Document section:
******
The 1927–28 Boston Bruins season was the team's fourth in the NHL. The Bruins finished first in the American Division, marking its first division title in franchise history and its second playoff appearance.  The team lost in the playoffs to the eventual Stanley Cup champion New York Rangers.

Offseason

The league adopted a goal net designed by Bruins general manager Art Ross; the so-called "Ross goal" would be the standard net into the 1980s.

Prominent newcomers included Dutch Gainor and Dit Clapper, both of whose rights were purchased from the minor leagues, and who would make a significant impact with the Bruins down the years.  The Bruins also obtained Fred Gordon in the offseason, acquiring him from the Detroit Cougars for Harry Meeking, while Red Stuart was traded to Boston's Minneapolis minor league team, for the rights to Gainor and Nobby Clark.

Regular season

For the second straight season, Harry Oliver led the Bruins in scoring, and although the team's attack was relatively anemic – the Bruins finished with 77 goals, leading only the last-place teams in both divisions, the Chicago Black Hawks and the New York Americans – they cut down sharply in goals allowed, leading the division behind Hal Winkler's goaltending.  Eddie Shore was the team's great star, finishing just one point behind Oliver in scoring and leading the league in penalty minutes by a wide margin.
******
Data records:
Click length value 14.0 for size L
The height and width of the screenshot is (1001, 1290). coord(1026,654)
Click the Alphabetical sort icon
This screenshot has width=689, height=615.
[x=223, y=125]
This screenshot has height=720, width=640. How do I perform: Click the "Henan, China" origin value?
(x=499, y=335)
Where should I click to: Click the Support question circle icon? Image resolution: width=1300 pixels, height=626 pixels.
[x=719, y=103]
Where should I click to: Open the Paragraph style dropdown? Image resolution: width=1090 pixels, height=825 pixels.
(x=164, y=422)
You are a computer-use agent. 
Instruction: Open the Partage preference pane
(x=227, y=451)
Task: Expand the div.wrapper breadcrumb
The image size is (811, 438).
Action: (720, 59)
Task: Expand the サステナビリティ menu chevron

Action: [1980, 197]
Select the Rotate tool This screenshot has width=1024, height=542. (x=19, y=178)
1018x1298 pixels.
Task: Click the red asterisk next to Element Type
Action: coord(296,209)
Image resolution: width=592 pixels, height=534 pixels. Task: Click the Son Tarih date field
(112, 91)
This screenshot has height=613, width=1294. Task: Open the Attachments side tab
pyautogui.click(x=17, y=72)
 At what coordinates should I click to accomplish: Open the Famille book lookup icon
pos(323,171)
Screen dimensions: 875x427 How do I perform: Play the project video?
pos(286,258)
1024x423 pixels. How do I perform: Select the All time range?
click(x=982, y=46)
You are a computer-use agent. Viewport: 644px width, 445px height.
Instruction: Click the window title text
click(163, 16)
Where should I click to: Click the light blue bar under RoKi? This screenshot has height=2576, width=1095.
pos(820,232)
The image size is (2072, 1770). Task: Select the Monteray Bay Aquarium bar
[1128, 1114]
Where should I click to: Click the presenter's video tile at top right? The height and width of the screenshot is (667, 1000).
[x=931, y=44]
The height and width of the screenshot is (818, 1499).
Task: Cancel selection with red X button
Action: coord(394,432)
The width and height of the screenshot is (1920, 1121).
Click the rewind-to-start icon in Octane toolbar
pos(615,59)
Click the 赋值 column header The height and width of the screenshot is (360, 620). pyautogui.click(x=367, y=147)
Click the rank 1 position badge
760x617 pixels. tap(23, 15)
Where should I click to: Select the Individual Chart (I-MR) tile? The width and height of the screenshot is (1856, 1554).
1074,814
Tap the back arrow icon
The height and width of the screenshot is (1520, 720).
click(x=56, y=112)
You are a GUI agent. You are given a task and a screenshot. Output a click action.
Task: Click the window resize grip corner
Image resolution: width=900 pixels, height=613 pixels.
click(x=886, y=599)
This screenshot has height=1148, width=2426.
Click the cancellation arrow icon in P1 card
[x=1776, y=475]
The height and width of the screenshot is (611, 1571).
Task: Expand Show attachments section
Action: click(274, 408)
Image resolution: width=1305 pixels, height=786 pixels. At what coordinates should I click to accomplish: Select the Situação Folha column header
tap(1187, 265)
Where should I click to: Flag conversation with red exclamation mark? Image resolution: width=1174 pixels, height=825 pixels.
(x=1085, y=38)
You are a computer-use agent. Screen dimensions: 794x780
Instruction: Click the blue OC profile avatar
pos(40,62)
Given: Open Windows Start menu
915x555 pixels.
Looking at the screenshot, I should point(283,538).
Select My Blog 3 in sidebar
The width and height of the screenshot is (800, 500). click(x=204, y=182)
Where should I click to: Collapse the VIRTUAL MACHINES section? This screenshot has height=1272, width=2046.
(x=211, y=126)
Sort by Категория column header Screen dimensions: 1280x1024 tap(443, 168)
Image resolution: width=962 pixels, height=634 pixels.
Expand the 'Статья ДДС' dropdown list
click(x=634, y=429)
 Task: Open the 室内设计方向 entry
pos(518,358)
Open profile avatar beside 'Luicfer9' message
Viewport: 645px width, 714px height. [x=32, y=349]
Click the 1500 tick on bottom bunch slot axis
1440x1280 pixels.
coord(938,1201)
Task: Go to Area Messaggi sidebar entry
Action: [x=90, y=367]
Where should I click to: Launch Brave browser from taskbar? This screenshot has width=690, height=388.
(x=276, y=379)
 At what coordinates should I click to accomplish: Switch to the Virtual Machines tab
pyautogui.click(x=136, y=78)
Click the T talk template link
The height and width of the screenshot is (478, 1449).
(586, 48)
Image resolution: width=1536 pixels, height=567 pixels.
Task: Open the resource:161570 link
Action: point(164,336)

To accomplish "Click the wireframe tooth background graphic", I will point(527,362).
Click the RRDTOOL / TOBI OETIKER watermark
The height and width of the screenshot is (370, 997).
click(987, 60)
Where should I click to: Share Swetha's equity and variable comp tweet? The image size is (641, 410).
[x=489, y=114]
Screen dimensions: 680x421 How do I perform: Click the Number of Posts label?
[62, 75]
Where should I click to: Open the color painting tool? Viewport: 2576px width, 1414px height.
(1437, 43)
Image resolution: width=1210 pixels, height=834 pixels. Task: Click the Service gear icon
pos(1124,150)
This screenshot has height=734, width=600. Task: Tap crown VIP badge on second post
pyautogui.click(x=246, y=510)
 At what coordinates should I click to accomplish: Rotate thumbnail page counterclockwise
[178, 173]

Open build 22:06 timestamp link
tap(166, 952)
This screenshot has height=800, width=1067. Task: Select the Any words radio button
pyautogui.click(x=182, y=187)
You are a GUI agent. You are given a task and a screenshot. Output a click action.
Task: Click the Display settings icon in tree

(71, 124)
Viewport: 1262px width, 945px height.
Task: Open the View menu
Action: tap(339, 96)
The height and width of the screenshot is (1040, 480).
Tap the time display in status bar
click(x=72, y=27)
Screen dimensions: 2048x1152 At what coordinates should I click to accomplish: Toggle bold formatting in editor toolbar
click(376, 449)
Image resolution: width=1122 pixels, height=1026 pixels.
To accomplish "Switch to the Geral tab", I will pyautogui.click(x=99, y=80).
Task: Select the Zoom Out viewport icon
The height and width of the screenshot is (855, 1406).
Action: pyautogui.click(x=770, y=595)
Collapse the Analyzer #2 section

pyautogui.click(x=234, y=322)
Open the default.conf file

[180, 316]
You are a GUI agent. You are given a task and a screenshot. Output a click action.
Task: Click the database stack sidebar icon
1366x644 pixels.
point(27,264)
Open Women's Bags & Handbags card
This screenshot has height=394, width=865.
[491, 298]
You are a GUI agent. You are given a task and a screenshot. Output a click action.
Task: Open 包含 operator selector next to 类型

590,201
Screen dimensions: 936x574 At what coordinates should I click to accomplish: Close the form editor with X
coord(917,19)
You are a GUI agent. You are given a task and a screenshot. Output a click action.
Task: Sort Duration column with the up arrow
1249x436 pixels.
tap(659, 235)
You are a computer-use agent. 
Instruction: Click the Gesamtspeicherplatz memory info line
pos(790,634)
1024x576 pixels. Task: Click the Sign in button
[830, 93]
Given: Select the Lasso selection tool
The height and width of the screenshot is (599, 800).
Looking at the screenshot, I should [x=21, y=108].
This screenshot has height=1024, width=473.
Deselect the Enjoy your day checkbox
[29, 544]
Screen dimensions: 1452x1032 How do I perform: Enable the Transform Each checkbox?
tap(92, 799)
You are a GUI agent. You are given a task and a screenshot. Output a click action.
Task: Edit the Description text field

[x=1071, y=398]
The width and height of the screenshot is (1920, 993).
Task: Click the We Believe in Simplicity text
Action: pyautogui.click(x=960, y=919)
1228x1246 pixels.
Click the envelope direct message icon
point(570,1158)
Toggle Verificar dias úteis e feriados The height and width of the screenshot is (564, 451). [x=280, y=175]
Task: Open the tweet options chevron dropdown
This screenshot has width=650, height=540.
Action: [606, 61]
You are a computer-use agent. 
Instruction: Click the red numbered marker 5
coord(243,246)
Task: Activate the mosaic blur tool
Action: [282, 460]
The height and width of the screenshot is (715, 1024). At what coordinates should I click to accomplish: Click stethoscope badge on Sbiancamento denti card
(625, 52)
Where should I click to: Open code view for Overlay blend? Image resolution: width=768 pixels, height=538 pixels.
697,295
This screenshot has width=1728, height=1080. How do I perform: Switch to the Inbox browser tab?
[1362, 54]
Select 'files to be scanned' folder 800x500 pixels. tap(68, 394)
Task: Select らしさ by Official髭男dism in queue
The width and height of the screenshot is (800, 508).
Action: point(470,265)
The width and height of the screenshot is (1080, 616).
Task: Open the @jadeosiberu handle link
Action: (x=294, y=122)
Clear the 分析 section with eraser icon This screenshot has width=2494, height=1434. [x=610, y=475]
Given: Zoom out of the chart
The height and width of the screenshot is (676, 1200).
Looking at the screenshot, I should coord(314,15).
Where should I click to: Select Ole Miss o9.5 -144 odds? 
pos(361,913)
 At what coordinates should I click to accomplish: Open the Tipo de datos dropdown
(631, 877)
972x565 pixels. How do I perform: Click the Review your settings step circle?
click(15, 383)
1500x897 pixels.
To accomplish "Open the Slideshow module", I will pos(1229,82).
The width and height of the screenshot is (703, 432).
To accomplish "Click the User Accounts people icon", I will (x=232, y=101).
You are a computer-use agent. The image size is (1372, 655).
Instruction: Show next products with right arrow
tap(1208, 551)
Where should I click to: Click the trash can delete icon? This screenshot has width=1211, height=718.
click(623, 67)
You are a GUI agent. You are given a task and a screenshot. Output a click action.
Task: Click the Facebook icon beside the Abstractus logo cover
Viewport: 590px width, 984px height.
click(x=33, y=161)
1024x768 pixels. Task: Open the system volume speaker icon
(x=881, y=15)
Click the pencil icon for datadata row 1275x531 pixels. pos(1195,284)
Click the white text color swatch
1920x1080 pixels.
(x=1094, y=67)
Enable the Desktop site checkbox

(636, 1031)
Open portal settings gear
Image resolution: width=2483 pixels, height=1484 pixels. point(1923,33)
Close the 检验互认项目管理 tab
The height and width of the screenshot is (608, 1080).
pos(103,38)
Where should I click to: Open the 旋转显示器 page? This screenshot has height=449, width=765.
******
Goals:
(A) In the Bruins 1927–28 season text, who designed the goal net the league adopted?
(B) Reproduce the passage of the Bruins season text that runs from "Regular season" to "a wide margin.".

Task-by-task results:
(A) Bruins general manager Art Ross

(B)
Regular season

For the second straight season, Harry Oliver led the Bruins in scoring, and although the team's attack was relatively anemic – the Bruins finished with 77 goals, leading only the last-place teams in both divisions, the Chicago Black Hawks and the New York Americans – they cut down sharply in goals allowed, leading the division behind Hal Winkler's goaltending.  Eddie Shore was the team's great star, finishing just one point behind Oliver in scoring and leading the league in penalty minutes by a wide margin.